++++ TASK INPUT ++++

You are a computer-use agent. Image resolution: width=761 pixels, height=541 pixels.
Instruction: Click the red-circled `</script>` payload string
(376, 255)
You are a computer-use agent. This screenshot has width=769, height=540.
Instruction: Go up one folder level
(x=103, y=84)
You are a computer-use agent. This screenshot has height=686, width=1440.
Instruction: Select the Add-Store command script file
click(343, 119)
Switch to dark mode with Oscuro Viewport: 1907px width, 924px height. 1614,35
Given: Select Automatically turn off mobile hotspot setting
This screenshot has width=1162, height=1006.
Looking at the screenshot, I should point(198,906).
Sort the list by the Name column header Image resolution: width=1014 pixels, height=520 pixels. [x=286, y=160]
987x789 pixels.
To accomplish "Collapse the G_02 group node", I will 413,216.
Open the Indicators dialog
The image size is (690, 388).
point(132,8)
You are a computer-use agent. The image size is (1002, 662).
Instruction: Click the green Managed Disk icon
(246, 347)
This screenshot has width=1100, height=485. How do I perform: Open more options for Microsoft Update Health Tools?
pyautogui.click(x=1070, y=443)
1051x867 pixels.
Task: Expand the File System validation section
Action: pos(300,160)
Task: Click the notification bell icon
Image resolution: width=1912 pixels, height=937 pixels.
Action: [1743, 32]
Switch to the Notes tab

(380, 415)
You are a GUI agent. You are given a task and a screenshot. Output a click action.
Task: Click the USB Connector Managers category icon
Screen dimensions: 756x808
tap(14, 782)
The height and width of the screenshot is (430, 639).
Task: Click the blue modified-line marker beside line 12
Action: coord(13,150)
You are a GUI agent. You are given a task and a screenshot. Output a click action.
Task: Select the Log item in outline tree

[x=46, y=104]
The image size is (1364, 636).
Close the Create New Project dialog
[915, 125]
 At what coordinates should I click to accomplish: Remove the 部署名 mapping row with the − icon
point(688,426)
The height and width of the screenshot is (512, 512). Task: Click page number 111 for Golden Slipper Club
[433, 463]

++++

**AIM OF THE EXERCISE:** Would you write out the whole listing word for word?

**RESULT OF THIS TASK:**
You are a computer-use agent. Image resolution: width=761 pixels, height=541 pixels.
Instruction: Click the red-circled `</script>` payload string
(376, 255)
You are a computer-use agent. This screenshot has width=769, height=540.
Instruction: Go up one folder level
(x=103, y=84)
You are a computer-use agent. This screenshot has height=686, width=1440.
Instruction: Select the Add-Store command script file
click(343, 119)
Switch to dark mode with Oscuro Viewport: 1907px width, 924px height. 1614,35
Given: Select Automatically turn off mobile hotspot setting
This screenshot has width=1162, height=1006.
Looking at the screenshot, I should point(198,906).
Sort the list by the Name column header Image resolution: width=1014 pixels, height=520 pixels. [x=286, y=160]
987x789 pixels.
To accomplish "Collapse the G_02 group node", I will 413,216.
Open the Indicators dialog
The image size is (690, 388).
point(132,8)
You are a computer-use agent. The image size is (1002, 662).
Instruction: Click the green Managed Disk icon
(246, 347)
This screenshot has width=1100, height=485. How do I perform: Open more options for Microsoft Update Health Tools?
pyautogui.click(x=1070, y=443)
1051x867 pixels.
Task: Expand the File System validation section
Action: pos(300,160)
Task: Click the notification bell icon
Image resolution: width=1912 pixels, height=937 pixels.
Action: [1743, 32]
Switch to the Notes tab

(380, 415)
You are a GUI agent. You are given a task and a screenshot. Output a click action.
Task: Click the USB Connector Managers category icon
Screen dimensions: 756x808
tap(14, 782)
The height and width of the screenshot is (430, 639).
Task: Click the blue modified-line marker beside line 12
Action: coord(13,150)
You are a GUI agent. You are given a task and a screenshot. Output a click action.
Task: Select the Log item in outline tree

[x=46, y=104]
The image size is (1364, 636).
Close the Create New Project dialog
[915, 125]
 At what coordinates should I click to accomplish: Remove the 部署名 mapping row with the − icon
point(688,426)
The height and width of the screenshot is (512, 512). Task: Click page number 111 for Golden Slipper Club
[433, 463]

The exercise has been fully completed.